Zur Herangehensweise: Ich werde zunächst die Ausgangssituation der Leitkultur-Debatte erörtern, genauer: jene seltsame Mixtur aus Multikulti-Illusionen und christlich-abendländischer Deutschtümelei, die m.E. zu einer Verschärfung des Problems der Parallelgesellschaften geführt hat. Im zweiten Teil werde ich mich unter dem Motto "Wer für alles offen ist, ist auch nicht ganz dicht" mit der notwendigen Beschränkung des Konzepts der weltanschaulichen Neutralität beschäftigen. Im dritten Teil werde ich aufzeigen, was die Leitkultur Humanismus und Aufklärung für die religionspolitische Praxis bedeutet, was ich dann im vierten Teil anhand einiger Grafiken zum Verhältnis von Staat und Weltanschauung illustrieren möchte. Abschließend wird es dann um die Frage gehen, ob die Idee einer humanistisch-aufklärerischen Leitkultur ein idealistisches Luftschloss ist oder ob sie mittel- und langfristig vielleicht doch Bevölkerungsmehrheiten finden könnte.

1. Multikulti-Illusionen und "deutsche Leitkultur" - ein Musterbeispiel "deutscher Wertarbeit"

Während konservative Politiker bis heute damit fortfahren, die "Werte des christlichen Abendlandes" einzuklagen, und mitunter sogar – wie der stellvertretende Bundesvorsitzende der CDU, Christoph Böhr – zum Kulturkampf gegen "gott- und vaterlandslose Gesellen" aufrufen, träumen andere, scheinbar progressive Entscheidungsträger noch immer von der "multikulturellen Gesellschaft", wobei sie hartnäckig die Augen davor verschließen, dass dieses Projekt in der Praxis schon heute hoffnungslos gescheitert ist.

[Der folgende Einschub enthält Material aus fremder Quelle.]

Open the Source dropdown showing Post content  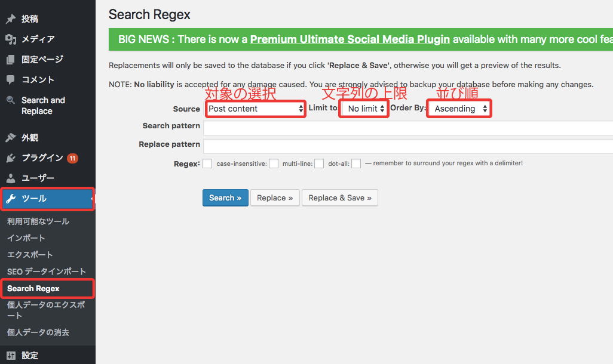pos(255,109)
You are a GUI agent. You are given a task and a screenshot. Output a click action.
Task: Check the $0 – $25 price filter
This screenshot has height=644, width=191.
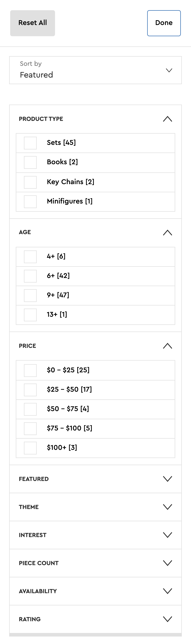click(30, 370)
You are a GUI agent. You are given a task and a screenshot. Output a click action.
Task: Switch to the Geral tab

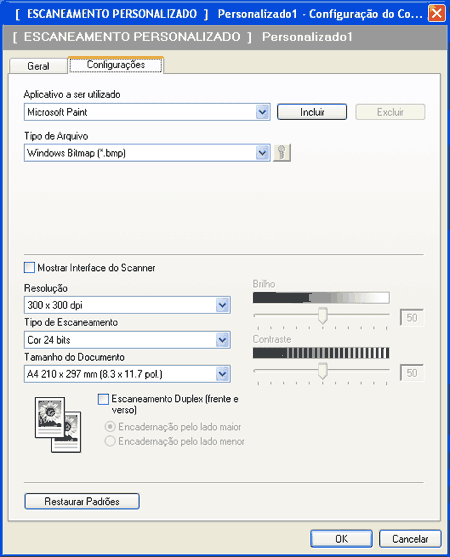(x=38, y=66)
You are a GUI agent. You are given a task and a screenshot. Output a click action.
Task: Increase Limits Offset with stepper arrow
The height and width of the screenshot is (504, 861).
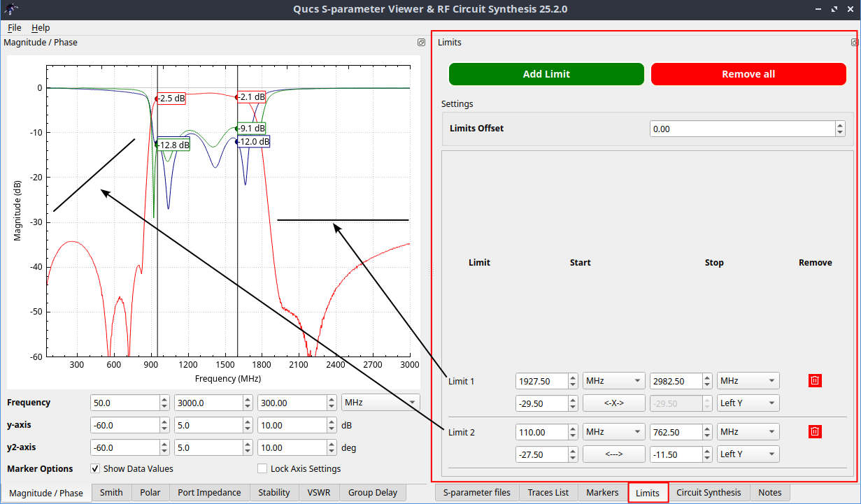point(840,125)
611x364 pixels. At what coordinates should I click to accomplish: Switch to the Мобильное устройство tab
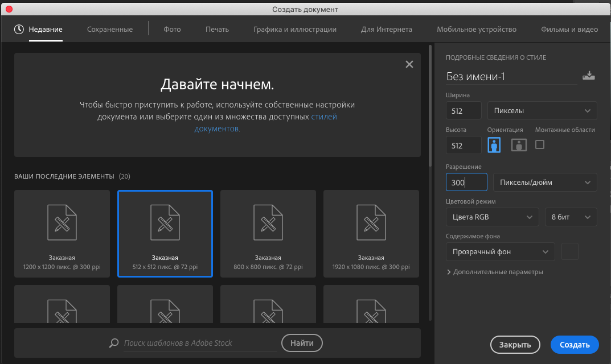(476, 29)
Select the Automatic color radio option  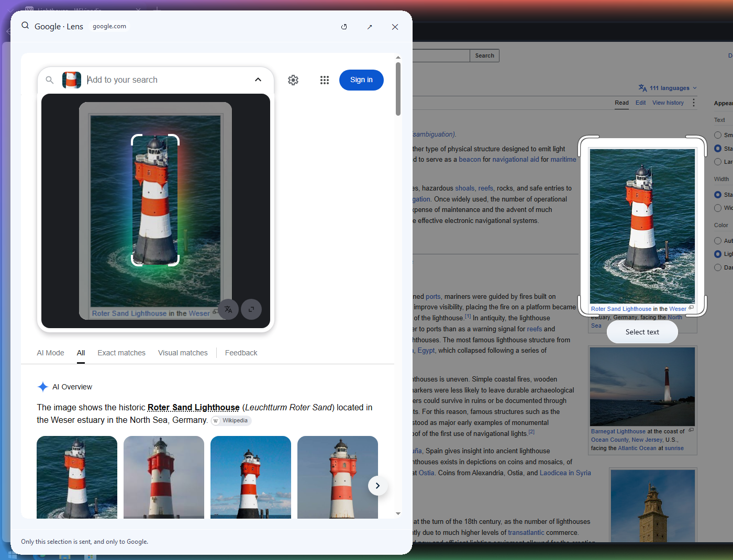(718, 241)
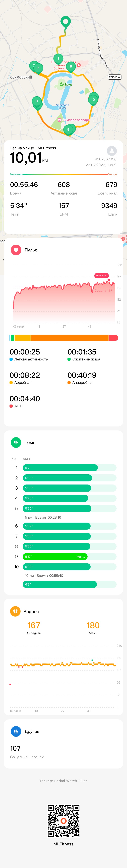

Multikulti-Illusionen haben lange Zeit den Blick dafür getrübt, dass sich auch hierzulande religiöse Parallelgesellschaften herausgebildet haben, die es darauf anlegen, selbst die fundamentalsten rechtstaatlichen Prinzipien zu negieren. Man denke beispielsweise an den dogmatischen, evangelikalen Puritanismus russlanddeutscher Aussiedler oder an die zunehmenden islamistischen Abschottungstendenzen innerhalb der türkischen Migrantenszene.

Um nicht in den Verdacht der Ausländerfeindlichkeit zu geraten, trauten sich gerade in Deutschland nur wenige Experten, auf die Gefahren eines fortschreitenden Fundamentalismus beispielsweise innerhalb türkischer Bevölkerungsgruppen hinzuweisen. Wer sich als politisch progressiv verstand (und den "Gauweilers" der Republik keine zusätzliche Munition liefern wollte), pries lieber das "Abenteuer der kulturellen Vielfalt", die enorme Bereicherung durch das "Fremde" – und hatte damit zweifellos auch Recht. (Wer lebt schon gern "allein unter Deutschen"?! Zwei Wochen Pauschal-Urlaub auf Mallorca sollten jeden eines Besseren belehren…).

Allerdings: Im Zuge dieser einfältigen Vielfaltlobhudelei wurde sträflichst übersehen, dass man mit der türkischen Community nicht nur Kebab, Bauchtanz, orientalische Musik, Kunst und Lyrik importierte, sondern auch die ideologischen Keimlinge einer Religion, die weit weniger als das europäische Christentum gezwungen war, durch die Dompteurschule der Aufklärung zu gehen. Wenn wir heute vor dem Scherbenhaufen einer gescheiterten Integrationspolitik stehen, dann nicht zuletzt deshalb, weil die demokratiefeindlichen Potentiale der Religionen (hier: insbesondere des Islam!) maßlos unterschätzt wurden.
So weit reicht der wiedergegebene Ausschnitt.